### WORK TO COMPLETE
Every line from the beginning of the records below up to the one holding "Task: Open the Bilder tab" should be quoted exactly; leave out the rest.

[Stored records]

#####

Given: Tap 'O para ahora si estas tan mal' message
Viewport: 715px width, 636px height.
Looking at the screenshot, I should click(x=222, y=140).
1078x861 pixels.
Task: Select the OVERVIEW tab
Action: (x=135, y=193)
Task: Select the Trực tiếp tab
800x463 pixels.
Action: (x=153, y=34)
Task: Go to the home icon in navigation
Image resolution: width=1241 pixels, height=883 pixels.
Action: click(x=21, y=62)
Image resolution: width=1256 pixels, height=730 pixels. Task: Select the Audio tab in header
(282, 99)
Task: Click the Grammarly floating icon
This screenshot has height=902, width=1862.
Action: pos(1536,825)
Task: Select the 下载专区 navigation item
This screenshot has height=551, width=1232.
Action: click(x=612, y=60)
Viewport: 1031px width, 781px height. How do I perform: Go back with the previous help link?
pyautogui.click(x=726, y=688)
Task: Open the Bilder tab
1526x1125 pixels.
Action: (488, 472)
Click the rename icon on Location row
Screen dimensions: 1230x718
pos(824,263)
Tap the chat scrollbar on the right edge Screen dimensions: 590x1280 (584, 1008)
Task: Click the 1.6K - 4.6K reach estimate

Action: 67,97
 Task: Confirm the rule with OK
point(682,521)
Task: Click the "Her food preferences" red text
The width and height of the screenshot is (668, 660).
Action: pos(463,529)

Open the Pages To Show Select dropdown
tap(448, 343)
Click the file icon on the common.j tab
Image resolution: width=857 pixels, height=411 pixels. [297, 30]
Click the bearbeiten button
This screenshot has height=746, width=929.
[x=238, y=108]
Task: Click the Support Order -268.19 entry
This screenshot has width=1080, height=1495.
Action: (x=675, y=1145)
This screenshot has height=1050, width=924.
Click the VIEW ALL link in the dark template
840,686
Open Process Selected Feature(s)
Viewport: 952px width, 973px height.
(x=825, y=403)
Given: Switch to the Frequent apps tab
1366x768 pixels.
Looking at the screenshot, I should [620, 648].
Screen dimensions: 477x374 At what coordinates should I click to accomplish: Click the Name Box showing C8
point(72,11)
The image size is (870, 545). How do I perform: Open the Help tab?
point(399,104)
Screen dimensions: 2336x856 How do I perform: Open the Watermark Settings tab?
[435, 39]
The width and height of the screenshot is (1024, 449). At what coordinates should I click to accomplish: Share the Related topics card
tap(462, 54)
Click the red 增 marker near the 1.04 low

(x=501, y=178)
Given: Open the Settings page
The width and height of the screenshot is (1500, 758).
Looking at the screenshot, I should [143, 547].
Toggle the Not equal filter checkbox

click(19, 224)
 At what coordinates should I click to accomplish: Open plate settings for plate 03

#####

### RESULT
Given: Tap 'O para ahora si estas tan mal' message
Viewport: 715px width, 636px height.
Looking at the screenshot, I should click(x=222, y=140).
1078x861 pixels.
Task: Select the OVERVIEW tab
Action: (x=135, y=193)
Task: Select the Trực tiếp tab
800x463 pixels.
Action: (x=153, y=34)
Task: Go to the home icon in navigation
Image resolution: width=1241 pixels, height=883 pixels.
Action: click(x=21, y=62)
Image resolution: width=1256 pixels, height=730 pixels. Task: Select the Audio tab in header
(282, 99)
Task: Click the Grammarly floating icon
This screenshot has height=902, width=1862.
Action: pos(1536,825)
Task: Select the 下载专区 navigation item
This screenshot has height=551, width=1232.
Action: click(x=612, y=60)
Viewport: 1031px width, 781px height. How do I perform: Go back with the previous help link?
pyautogui.click(x=726, y=688)
Task: Open the Bilder tab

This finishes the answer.